Department of Laboratory Medicine and Pathology, Mayo Clinic, 200 First Street, Southwest, Rochester, MN 55905, USA.
Department of Laboratory Medicine and Pathology, Mayo Clinic, 200 First Street, Southwest, Rochester, MN 55905, USA.
Semin Diagn Pathol. 2024 Jan;41(1):20-27. doi: 10.1053/j.semdp.2023.11.003. Epub 2023 Nov 8.
von Hippel-Lindau (VHL) disease is characterized by biallelic inactivation of the VHL gene leading to abnormal or absent VHL protein function, and constitutive activation of hypoxia-inducible factors (HIF) that leads to pro-tumorigenic signaling. Individuals with VHL disease develop numerous cysts and tumors involving multiple organs including the kidneys, central nervous system, endolymphatic sac, lungs, pancreatobiliary system, adrenal glands, epididymis, and/or broad ligament. On histologic examination, these lesions show morphologic overlap as they are frequently characterized by cells with clear cytoplasm and prominent vascularity. In addition to distinguishing non-renal tumors from metastatic clear cell renal cell carcinoma, understanding site-specific histopathologic and immunophenotypic features of these tumors has several applications. This includes distinguishing VHL-related tumors from those that arise sporadically and lack VHL gene alterations, guiding further genetic workup, and helping distinguish between different genetic predisposition syndromes. In this context, immunohistochemical studies for markers such as paired box 8 (PAX-8), carbonic anhydrase 9 (CA9), and glucose transporter 1 (GLUT-1) have an important role in routine clinical practice and represent cost-effective diagnostic tools. The recent development of targeted therapeutics directed against HIF-mediated signaling represents a significant milestone in the management of VHL disease and highlights the importance of accurately diagnosing and characterizing the wide spectrum of VHL disease-associated lesions.
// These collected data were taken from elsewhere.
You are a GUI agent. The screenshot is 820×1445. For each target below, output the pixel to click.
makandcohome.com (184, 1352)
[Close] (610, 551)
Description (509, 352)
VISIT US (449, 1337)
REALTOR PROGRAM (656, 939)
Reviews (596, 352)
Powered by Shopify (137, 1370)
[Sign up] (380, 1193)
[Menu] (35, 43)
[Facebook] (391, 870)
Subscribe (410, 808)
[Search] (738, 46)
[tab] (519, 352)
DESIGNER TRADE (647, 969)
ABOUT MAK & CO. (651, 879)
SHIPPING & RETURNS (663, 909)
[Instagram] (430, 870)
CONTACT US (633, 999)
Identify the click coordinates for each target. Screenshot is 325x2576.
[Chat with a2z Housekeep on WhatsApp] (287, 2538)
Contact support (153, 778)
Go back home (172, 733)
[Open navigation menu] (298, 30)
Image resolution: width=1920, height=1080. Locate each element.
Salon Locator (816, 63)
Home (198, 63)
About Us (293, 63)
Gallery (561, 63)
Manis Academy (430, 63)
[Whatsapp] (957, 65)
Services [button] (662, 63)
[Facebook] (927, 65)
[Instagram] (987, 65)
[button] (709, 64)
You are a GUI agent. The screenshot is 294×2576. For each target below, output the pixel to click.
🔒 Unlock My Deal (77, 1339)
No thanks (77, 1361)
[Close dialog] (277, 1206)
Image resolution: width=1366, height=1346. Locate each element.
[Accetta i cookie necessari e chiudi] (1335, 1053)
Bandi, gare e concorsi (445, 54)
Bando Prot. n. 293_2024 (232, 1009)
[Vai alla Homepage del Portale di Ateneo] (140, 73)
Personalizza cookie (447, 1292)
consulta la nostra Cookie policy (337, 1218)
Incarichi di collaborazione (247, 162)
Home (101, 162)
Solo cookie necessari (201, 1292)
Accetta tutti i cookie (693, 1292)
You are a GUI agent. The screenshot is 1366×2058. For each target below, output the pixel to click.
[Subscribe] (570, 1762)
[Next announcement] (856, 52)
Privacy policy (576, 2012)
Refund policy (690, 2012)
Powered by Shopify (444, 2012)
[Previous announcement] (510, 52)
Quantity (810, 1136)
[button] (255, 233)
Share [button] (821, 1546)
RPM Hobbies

希佩尔-林道(VHL)病的特征是 VHL 基因的双等位基因失活,导致 VHL 蛋白功能异常或缺失,以及缺氧诱导因子(HIF)的组成性激活,从而导致促肿瘤信号。VHL 病患者会形成许多涉及多个器官的囊肿和肿瘤,包括肾脏、中枢神经系统、内淋巴囊、肺、胰胆管系统、肾上腺、附睾和/或阔韧带。在组织学检查中,这些病变表现出形态学重叠,因为它们通常具有细胞质透明和明显血管性的特征细胞。除了将非肾脏肿瘤与转移性透明细胞肾细胞癌区分开来外,了解这些肿瘤的特定部位的组织病理学和免疫表型特征还有几个应用。这包括将 VHL 相关肿瘤与那些偶然发生且缺乏 VHL 基因突变的肿瘤区分开来,指导进一步的基因检测,并帮助区分不同的遗传易感性综合征。在这种情况下,针对配对盒 8(PAX-8)、碳酸酐酶 9(CA9)和葡萄糖转运蛋白 1(GLUT-1)等标志物的免疫组织化学研究在常规临床实践中具有重要作用,是一种具有成本效益的诊断工具。针对 HIF 介导的信号通路的靶向治疗的最新发展是 VHL 病管理的一个重要里程碑,突出了准确诊断和表征广泛的 VHL 病相关病变的重要性。